To put some numbers on that, the REIT's portfolio is broken down between industrial (24% of rents), office (23%), warehouse (22%), retail (17%), self storage (5%), and other (the rest). Many of its peers are far more reliant on the retail sector, which has been among the hardest hit as the world attempts to deal with COVID-19. That said, W.P. Carey's diversification doesn't end there -- it also generates around a third of its rents from Europe. It is easily one of the most diversified REITs around, and the benefits of having its eggs spread across a lot of baskets are showing up today in more ways than one. 
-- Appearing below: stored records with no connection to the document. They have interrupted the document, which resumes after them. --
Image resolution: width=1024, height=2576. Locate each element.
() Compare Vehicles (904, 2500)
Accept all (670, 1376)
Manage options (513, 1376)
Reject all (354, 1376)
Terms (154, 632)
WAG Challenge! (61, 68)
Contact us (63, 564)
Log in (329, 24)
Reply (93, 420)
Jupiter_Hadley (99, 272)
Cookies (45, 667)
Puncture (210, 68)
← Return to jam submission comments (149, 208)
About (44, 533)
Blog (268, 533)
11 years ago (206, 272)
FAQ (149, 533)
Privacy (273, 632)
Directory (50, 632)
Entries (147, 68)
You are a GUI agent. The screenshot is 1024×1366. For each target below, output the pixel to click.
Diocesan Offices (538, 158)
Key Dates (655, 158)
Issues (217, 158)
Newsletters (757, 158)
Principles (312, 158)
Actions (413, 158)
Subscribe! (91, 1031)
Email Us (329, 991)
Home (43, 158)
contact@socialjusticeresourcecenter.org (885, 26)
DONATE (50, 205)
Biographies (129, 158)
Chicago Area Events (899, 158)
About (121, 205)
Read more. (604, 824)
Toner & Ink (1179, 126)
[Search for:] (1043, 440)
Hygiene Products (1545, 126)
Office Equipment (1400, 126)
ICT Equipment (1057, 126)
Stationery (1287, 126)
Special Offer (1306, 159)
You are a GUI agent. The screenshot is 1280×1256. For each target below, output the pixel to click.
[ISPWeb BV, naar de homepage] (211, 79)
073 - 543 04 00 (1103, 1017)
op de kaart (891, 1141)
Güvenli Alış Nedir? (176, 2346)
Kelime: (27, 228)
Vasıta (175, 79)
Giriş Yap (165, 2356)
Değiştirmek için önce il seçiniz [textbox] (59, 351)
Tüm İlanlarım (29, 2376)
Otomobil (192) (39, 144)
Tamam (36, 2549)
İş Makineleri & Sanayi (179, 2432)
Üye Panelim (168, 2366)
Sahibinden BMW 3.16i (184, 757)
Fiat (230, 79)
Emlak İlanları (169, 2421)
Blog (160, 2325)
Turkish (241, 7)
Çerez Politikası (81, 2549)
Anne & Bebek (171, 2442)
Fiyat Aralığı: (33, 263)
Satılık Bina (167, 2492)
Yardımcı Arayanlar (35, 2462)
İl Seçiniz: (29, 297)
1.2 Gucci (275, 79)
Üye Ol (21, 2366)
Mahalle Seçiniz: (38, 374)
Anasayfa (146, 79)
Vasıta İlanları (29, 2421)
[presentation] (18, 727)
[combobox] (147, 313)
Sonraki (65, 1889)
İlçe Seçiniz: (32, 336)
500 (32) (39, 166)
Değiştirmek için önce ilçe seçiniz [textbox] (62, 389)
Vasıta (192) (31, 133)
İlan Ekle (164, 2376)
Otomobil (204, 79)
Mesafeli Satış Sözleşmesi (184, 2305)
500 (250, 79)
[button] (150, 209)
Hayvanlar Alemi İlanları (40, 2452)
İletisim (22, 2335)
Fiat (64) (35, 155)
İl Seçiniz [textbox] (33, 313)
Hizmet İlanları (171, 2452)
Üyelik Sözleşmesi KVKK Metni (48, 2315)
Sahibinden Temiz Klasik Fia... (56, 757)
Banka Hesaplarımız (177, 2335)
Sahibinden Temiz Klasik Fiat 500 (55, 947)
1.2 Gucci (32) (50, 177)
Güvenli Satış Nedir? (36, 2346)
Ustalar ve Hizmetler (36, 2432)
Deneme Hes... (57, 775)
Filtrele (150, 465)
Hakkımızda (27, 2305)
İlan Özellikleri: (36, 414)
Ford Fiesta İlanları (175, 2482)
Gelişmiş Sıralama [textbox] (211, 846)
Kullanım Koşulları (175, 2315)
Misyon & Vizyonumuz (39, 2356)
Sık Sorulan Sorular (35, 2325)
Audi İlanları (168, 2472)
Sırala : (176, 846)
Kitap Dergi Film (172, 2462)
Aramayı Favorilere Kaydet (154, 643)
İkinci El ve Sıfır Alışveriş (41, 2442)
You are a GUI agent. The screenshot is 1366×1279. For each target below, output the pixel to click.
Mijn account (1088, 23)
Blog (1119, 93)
Fishing while the fishing is good

Clearly, the high rent collection rate in April is one indication that W.P. Carey is doing fairly well despite material industry headwinds. However, that means that the REIT can do things that weaker performing peers (many of which are just looking to survive) can't. And with a widely diversified portfolio, W.P. Carey has more options with regard to what it eventually chooses to do.

In a recent interview with industry trade group NAREIT, W.P. Carey CEO Jason Fox laid things out pretty clearly, explaining, "We think we'll be more active in the second half." Effectively, he's saying that the REIT is ready to go shopping. He even highlighted the warehouse and industrial sectors as potential areas of focus. These are two of the best-performing property groups right now, as they help support the ongoing growth of internet shopping. 

WPC Chart

WPC data by YCharts

That brings things full circle to the net-lease structure. Very often companies sell assets they own to a REIT like W.P. Carey and then sign a long-term lease for the property. This way, they free up cash for other purposes but get to maintain their access to vital business assets. It's basically a funding mechanism that doesn't require selling stock (which is dilutive to current shareholders) or issuing bonds (which increases leverage and weakens the balance sheet). That's a potentially huge opportunity today for REITs that are able to buy assets, as companies dealing with COVID-19 look to shore up their liquidity.

But being opportunistic like this isn't unusual for W.P. Carey. As an example, it did a sale/leaseback transaction with The New York Times when many people thought the internet was going to put the newspaper company out of business. That didn't happen, and The New York Times office investment was a big win for W.P. Carey. The bigger picture here, however, is that the REIT is used to stepping in when others are afraid or unable to do so. 

Keep an eye on W.P. Carey

When times are good it's easy for a company to do well. It's when things get bad that investors really get to see which companies have the best business models. To paraphrase a Warren Buffett joke, you don't know who's swimming naked until the tide goes out. The tide is out in the REIT sector, and W.P. Carey's strengths are being revealed. If you own the REIT, keep an eye on the acquisition news in the second half of the year -- it could be exciting. If you don't own W.P. Carey, you might want to take some time to get to know this distinctive REIT a little better.